**Source material:**
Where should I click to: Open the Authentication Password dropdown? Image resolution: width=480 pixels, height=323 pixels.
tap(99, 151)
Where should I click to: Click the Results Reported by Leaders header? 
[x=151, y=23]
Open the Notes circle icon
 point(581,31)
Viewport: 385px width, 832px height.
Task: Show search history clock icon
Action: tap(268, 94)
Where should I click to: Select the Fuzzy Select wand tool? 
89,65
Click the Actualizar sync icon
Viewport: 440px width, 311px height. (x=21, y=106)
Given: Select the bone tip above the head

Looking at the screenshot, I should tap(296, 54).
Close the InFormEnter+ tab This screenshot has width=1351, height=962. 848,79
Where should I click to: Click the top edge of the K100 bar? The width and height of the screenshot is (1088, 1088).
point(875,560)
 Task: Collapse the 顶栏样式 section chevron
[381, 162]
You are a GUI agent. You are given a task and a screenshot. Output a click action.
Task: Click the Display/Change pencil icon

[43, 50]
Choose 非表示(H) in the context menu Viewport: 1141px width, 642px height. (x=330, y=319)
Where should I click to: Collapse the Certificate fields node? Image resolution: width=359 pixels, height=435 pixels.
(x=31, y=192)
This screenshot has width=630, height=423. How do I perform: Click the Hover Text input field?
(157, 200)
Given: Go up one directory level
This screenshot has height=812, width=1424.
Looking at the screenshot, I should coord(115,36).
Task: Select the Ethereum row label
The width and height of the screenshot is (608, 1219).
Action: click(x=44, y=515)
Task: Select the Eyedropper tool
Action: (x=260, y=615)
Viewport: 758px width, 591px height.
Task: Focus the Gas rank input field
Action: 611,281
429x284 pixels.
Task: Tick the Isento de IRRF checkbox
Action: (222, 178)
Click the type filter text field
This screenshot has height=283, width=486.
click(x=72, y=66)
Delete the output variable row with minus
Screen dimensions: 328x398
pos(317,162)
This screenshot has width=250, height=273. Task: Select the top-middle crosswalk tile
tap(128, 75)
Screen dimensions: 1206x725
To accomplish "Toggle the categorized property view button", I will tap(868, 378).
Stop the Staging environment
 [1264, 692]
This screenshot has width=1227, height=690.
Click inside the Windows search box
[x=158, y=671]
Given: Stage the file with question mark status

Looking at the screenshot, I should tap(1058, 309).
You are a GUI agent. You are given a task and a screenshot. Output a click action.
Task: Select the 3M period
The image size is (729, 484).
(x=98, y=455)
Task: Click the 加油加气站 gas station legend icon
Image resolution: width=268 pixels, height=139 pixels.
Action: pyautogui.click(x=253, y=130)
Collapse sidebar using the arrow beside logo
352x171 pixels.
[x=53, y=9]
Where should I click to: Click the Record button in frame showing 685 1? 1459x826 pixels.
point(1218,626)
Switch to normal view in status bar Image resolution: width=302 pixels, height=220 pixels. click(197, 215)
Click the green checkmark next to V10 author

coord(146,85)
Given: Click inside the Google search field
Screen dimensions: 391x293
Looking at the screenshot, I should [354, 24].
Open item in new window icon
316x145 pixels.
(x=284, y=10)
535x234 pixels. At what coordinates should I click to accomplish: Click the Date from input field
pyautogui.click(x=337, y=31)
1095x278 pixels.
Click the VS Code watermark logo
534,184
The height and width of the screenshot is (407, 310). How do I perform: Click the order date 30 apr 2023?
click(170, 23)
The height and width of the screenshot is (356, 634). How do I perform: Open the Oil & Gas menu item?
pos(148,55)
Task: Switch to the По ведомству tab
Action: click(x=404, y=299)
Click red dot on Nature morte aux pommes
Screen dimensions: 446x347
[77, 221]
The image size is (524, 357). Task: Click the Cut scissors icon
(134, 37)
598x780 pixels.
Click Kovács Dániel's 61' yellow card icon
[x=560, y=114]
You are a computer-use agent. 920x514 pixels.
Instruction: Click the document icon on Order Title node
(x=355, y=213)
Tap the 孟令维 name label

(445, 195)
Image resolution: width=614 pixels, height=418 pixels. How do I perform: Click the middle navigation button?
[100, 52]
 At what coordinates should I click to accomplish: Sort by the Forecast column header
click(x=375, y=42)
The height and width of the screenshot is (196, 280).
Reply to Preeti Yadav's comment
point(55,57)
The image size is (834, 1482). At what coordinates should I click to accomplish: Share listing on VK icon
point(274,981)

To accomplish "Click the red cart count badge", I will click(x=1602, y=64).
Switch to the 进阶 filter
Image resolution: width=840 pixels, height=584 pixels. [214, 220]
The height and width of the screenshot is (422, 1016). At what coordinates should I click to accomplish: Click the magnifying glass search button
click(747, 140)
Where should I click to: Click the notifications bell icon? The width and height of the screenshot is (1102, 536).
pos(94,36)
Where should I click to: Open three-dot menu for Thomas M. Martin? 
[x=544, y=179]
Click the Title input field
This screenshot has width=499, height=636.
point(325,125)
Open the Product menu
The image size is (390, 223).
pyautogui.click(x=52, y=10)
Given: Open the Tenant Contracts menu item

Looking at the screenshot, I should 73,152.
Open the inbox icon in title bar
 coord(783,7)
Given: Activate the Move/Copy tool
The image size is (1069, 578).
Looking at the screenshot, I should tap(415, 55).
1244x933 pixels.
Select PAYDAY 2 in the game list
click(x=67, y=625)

**What the task asks:**
Copy out every entry above word for word, line by line, without changing anything.

**Written response:**
Where should I click to: Open the Authentication Password dropdown? Image resolution: width=480 pixels, height=323 pixels.
tap(99, 151)
Where should I click to: Click the Results Reported by Leaders header? 
[x=151, y=23]
Open the Notes circle icon
 point(581,31)
Viewport: 385px width, 832px height.
Task: Show search history clock icon
Action: tap(268, 94)
Where should I click to: Select the Fuzzy Select wand tool? 
89,65
Click the Actualizar sync icon
Viewport: 440px width, 311px height. (x=21, y=106)
Given: Select the bone tip above the head

Looking at the screenshot, I should tap(296, 54).
Close the InFormEnter+ tab This screenshot has width=1351, height=962. 848,79
Where should I click to: Click the top edge of the K100 bar? The width and height of the screenshot is (1088, 1088).
point(875,560)
 Task: Collapse the 顶栏样式 section chevron
[381, 162]
You are a GUI agent. You are given a task and a screenshot. Output a click action.
Task: Click the Display/Change pencil icon

[43, 50]
Choose 非表示(H) in the context menu Viewport: 1141px width, 642px height. (x=330, y=319)
Where should I click to: Collapse the Certificate fields node? Image resolution: width=359 pixels, height=435 pixels.
(x=31, y=192)
This screenshot has width=630, height=423. How do I perform: Click the Hover Text input field?
(157, 200)
Given: Go up one directory level
This screenshot has height=812, width=1424.
Looking at the screenshot, I should coord(115,36).
Task: Select the Ethereum row label
The width and height of the screenshot is (608, 1219).
Action: click(x=44, y=515)
Task: Select the Eyedropper tool
Action: (x=260, y=615)
Viewport: 758px width, 591px height.
Task: Focus the Gas rank input field
Action: 611,281
429x284 pixels.
Task: Tick the Isento de IRRF checkbox
Action: (222, 178)
Click the type filter text field
This screenshot has height=283, width=486.
click(x=72, y=66)
Delete the output variable row with minus
Screen dimensions: 328x398
pos(317,162)
This screenshot has width=250, height=273. Task: Select the top-middle crosswalk tile
tap(128, 75)
Screen dimensions: 1206x725
To accomplish "Toggle the categorized property view button", I will tap(868, 378).
Stop the Staging environment
 [1264, 692]
This screenshot has width=1227, height=690.
Click inside the Windows search box
[x=158, y=671]
Given: Stage the file with question mark status

Looking at the screenshot, I should tap(1058, 309).
You are a GUI agent. You are given a task and a screenshot. Output a click action.
Task: Select the 3M period
The image size is (729, 484).
(x=98, y=455)
Task: Click the 加油加气站 gas station legend icon
Image resolution: width=268 pixels, height=139 pixels.
Action: pyautogui.click(x=253, y=130)
Collapse sidebar using the arrow beside logo
352x171 pixels.
[x=53, y=9]
Where should I click to: Click the Record button in frame showing 685 1? 1459x826 pixels.
point(1218,626)
Switch to normal view in status bar Image resolution: width=302 pixels, height=220 pixels. click(197, 215)
Click the green checkmark next to V10 author

coord(146,85)
Given: Click inside the Google search field
Screen dimensions: 391x293
Looking at the screenshot, I should [354, 24].
Open item in new window icon
316x145 pixels.
(x=284, y=10)
535x234 pixels. At what coordinates should I click to accomplish: Click the Date from input field
pyautogui.click(x=337, y=31)
1095x278 pixels.
Click the VS Code watermark logo
534,184
The height and width of the screenshot is (407, 310). How do I perform: Click the order date 30 apr 2023?
click(170, 23)
The height and width of the screenshot is (356, 634). How do I perform: Open the Oil & Gas menu item?
pos(148,55)
Task: Switch to the По ведомству tab
Action: click(x=404, y=299)
Click red dot on Nature morte aux pommes
Screen dimensions: 446x347
[77, 221]
The image size is (524, 357). Task: Click the Cut scissors icon
(134, 37)
598x780 pixels.
Click Kovács Dániel's 61' yellow card icon
[x=560, y=114]
You are a computer-use agent. 920x514 pixels.
Instruction: Click the document icon on Order Title node
(x=355, y=213)
Tap the 孟令维 name label

(445, 195)
Image resolution: width=614 pixels, height=418 pixels. How do I perform: Click the middle navigation button?
[100, 52]
 At what coordinates should I click to accomplish: Sort by the Forecast column header
click(x=375, y=42)
The height and width of the screenshot is (196, 280).
Reply to Preeti Yadav's comment
point(55,57)
The image size is (834, 1482). At what coordinates should I click to accomplish: Share listing on VK icon
point(274,981)

To accomplish "Click the red cart count badge", I will click(x=1602, y=64).
Switch to the 进阶 filter
Image resolution: width=840 pixels, height=584 pixels. [214, 220]
The height and width of the screenshot is (422, 1016). At what coordinates should I click to accomplish: Click the magnifying glass search button
click(747, 140)
Where should I click to: Click the notifications bell icon? The width and height of the screenshot is (1102, 536).
pos(94,36)
Where should I click to: Open three-dot menu for Thomas M. Martin? 
[x=544, y=179]
Click the Title input field
This screenshot has width=499, height=636.
point(325,125)
Open the Product menu
The image size is (390, 223).
pyautogui.click(x=52, y=10)
Given: Open the Tenant Contracts menu item

Looking at the screenshot, I should 73,152.
Open the inbox icon in title bar
 coord(783,7)
Given: Activate the Move/Copy tool
The image size is (1069, 578).
Looking at the screenshot, I should tap(415, 55).
1244x933 pixels.
Select PAYDAY 2 in the game list
click(x=67, y=625)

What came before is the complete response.